The woman and three other female occupants of the house escaped and firefighters put out the blaze before it could cause structural damage to the house.
However, the carpet was burnt and the bedroom walls were charred. Furniture, clothing and possessions in the room were destroyed.
When police found Connolly the following day, they discovered in his car 150 grams of dried cannabis head in five snap lock bags, a set of electronic scales, 19 cannabis plants in two boxes, and a lighting rig.
After a jury trial, Connolly was found guilty of arson, burglary and possessing cannabis for sale.
He appealed against his 64-month prison sentence to the Court of Appeal.
He argued that the sentencing judge had adopted a "manifestly excessive" starting point for determining his sentence, and had misapplied the totality principle which looks at the offending overall when imposing multiple sentences of imprisonment.
Connolly also argued that the judge failed to give him credit for a cultural report which had described a "very sad upbringing" blighted by alcohol and violence in his home, leaving him "a child living in constant fear".
Connolly also said the judge had failed to give him a discount for alcohol and drug issues, or to give him any credit for time spent on electronically monitored bail.

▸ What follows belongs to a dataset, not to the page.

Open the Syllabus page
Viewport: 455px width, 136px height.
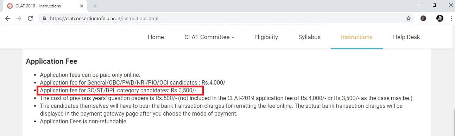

The Appeal Court panel of Justices Goddard, Ellis and Dunningham rejected all of Connolly's arguments apart from the one concerning his time on electronically monitored bail.
The judges said that the cultural report which detailed his childhood was "on its face, inconsistent" with Connolly's parents now being his chief support people.
A probation officer's pre-sentence report said that Connolly's parents had told the report-writer that they had always supported their son and would continue to do so.
However, the Appeal Court justices found that there was a sentencing error in that seven and a half months Connolly spent on electronically monitored bail was not taken into account by the sentencing judge.
They said a discount of three or four months should have been applied to his jail term.
The judges quashed the five-year, four-month jail term and imposed a sentence of five years instead.